What you will do: The required answer is every line of the data containing the word "computer".

Stored items:
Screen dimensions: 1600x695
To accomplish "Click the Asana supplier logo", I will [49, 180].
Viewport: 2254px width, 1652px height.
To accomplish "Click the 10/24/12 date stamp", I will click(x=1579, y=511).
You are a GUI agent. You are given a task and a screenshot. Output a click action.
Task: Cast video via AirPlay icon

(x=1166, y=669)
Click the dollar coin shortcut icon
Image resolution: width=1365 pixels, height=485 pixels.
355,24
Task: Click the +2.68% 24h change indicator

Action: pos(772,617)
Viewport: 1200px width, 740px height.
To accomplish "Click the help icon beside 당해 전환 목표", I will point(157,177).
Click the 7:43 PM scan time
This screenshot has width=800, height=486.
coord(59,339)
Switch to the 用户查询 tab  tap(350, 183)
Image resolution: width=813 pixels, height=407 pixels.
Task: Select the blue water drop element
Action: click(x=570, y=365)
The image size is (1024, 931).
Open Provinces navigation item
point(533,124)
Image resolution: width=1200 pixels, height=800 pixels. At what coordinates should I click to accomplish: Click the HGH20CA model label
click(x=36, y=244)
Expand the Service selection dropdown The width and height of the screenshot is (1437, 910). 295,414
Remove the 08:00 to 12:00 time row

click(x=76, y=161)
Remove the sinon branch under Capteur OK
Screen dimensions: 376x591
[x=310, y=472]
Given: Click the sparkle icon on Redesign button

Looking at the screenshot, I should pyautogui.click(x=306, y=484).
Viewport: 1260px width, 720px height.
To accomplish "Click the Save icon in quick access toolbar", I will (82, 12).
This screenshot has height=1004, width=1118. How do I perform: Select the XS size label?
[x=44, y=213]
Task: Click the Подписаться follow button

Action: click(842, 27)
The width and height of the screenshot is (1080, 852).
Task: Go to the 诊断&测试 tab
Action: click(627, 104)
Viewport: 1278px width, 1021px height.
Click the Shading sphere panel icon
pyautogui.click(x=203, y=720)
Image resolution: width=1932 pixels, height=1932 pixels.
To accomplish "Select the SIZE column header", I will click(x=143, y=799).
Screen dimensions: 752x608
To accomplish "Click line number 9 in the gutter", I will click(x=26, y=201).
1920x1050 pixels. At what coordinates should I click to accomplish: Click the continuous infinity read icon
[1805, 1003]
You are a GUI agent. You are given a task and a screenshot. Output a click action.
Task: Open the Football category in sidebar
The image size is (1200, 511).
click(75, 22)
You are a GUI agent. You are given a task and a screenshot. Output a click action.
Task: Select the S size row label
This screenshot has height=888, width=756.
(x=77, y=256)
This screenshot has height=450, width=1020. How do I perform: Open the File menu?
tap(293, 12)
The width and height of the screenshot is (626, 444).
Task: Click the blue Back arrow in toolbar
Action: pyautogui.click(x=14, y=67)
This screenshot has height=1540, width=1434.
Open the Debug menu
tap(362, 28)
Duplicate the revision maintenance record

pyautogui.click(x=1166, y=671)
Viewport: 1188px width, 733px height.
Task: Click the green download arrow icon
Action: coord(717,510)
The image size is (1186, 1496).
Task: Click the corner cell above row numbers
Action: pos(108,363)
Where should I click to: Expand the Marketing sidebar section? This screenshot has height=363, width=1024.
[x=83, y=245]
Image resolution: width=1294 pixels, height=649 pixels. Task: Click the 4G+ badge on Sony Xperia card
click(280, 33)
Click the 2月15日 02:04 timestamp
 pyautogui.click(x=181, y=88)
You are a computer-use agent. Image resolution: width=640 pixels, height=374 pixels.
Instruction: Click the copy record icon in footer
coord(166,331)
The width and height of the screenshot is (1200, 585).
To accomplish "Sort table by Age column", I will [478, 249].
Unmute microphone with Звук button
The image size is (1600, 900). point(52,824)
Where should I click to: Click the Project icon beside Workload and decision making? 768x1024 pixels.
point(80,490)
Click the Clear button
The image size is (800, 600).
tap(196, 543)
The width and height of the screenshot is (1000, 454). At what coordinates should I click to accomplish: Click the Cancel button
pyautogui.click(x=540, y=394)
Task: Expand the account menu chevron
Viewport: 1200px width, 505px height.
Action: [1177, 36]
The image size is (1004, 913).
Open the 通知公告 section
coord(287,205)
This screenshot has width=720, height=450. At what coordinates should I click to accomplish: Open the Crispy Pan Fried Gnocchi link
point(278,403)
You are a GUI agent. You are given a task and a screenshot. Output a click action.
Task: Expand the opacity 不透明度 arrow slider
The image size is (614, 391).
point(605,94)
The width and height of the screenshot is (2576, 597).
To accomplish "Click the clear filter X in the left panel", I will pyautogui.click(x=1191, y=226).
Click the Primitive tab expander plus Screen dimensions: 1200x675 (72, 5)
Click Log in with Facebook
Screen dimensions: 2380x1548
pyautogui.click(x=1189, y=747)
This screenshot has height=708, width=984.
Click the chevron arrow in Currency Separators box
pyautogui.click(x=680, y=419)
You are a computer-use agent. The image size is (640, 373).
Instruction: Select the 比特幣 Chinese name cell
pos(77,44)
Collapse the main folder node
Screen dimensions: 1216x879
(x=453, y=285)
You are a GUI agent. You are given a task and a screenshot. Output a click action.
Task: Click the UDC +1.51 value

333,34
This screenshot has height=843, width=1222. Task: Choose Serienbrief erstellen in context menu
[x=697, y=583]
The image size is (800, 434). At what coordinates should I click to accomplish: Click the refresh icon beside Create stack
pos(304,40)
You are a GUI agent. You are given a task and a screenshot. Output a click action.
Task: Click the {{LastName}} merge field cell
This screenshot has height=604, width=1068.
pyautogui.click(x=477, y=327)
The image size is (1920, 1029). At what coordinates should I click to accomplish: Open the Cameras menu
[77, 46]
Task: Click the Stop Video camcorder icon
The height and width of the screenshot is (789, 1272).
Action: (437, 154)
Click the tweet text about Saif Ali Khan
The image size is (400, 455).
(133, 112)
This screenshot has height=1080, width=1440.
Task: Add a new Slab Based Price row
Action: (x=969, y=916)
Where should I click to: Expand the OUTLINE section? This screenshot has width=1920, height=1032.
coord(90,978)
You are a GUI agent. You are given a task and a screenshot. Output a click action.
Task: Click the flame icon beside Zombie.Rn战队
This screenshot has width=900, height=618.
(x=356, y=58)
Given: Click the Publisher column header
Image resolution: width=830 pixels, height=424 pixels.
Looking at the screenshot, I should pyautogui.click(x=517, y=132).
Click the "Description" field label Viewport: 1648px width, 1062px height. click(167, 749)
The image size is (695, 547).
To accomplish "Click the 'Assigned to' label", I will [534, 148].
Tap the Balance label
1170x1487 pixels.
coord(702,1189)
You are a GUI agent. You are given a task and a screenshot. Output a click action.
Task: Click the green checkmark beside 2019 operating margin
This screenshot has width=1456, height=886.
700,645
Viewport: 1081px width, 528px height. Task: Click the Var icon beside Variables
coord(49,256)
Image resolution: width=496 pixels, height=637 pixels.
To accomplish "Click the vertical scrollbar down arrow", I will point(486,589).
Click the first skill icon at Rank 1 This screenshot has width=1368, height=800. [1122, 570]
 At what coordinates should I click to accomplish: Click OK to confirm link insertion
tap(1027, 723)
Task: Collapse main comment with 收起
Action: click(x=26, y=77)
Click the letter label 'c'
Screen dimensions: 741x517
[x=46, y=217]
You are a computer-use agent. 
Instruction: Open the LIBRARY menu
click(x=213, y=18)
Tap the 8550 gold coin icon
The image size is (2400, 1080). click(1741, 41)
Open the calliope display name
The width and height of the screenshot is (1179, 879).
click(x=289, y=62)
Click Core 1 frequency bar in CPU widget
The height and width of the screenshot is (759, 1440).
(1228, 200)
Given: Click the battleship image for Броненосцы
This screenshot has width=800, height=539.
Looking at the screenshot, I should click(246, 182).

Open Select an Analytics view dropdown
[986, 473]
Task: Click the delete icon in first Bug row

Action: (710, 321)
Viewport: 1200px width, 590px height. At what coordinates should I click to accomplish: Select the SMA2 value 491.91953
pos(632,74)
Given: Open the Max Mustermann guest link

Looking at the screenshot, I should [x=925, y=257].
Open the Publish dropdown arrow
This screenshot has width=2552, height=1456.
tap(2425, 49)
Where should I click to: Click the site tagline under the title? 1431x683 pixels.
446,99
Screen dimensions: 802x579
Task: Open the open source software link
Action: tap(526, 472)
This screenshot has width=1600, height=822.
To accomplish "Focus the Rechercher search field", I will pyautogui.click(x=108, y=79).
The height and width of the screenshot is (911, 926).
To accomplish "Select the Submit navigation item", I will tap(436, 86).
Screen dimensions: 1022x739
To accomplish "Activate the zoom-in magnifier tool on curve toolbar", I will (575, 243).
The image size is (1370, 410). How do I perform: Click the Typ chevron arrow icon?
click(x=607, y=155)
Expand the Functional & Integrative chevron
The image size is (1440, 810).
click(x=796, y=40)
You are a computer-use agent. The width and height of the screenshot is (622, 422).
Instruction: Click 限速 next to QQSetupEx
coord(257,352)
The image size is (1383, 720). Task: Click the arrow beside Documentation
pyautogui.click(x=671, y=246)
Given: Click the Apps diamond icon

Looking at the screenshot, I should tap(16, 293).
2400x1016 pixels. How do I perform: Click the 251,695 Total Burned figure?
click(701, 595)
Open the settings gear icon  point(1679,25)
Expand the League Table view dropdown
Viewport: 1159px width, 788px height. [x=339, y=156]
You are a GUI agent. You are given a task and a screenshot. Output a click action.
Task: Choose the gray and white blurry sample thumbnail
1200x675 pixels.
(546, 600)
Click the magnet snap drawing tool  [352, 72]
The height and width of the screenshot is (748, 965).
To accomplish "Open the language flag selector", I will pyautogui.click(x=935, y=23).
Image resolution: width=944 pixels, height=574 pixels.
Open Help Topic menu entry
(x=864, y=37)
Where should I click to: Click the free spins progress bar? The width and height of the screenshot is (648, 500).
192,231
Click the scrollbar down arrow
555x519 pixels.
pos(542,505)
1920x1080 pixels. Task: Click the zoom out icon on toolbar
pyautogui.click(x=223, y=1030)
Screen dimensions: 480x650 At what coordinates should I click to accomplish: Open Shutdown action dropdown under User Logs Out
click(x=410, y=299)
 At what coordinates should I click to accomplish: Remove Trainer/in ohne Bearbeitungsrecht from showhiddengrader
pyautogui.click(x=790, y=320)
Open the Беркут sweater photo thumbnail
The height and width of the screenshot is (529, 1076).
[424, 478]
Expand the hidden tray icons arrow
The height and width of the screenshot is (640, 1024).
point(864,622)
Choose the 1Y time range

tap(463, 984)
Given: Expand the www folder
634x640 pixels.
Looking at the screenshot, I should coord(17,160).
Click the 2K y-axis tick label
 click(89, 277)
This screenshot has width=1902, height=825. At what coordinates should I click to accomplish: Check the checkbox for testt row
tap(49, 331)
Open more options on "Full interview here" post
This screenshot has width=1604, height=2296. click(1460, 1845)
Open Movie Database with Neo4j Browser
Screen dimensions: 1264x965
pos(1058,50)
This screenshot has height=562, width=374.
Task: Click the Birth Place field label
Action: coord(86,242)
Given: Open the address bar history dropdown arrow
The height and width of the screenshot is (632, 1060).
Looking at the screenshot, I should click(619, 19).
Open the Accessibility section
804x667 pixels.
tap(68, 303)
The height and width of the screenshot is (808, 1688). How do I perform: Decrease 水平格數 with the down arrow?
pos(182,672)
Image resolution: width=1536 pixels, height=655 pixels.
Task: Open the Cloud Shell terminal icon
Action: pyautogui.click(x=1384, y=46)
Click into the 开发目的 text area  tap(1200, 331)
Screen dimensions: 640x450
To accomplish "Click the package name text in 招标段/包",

Task output:
You are a computer-use agent. Image resolution: width=640 pixels, height=374 pixels.
You are a computer-use agent. The image size is (640, 373).
You are a computer-use agent. 
You are a computer-use agent. The width and height of the screenshot is (622, 422).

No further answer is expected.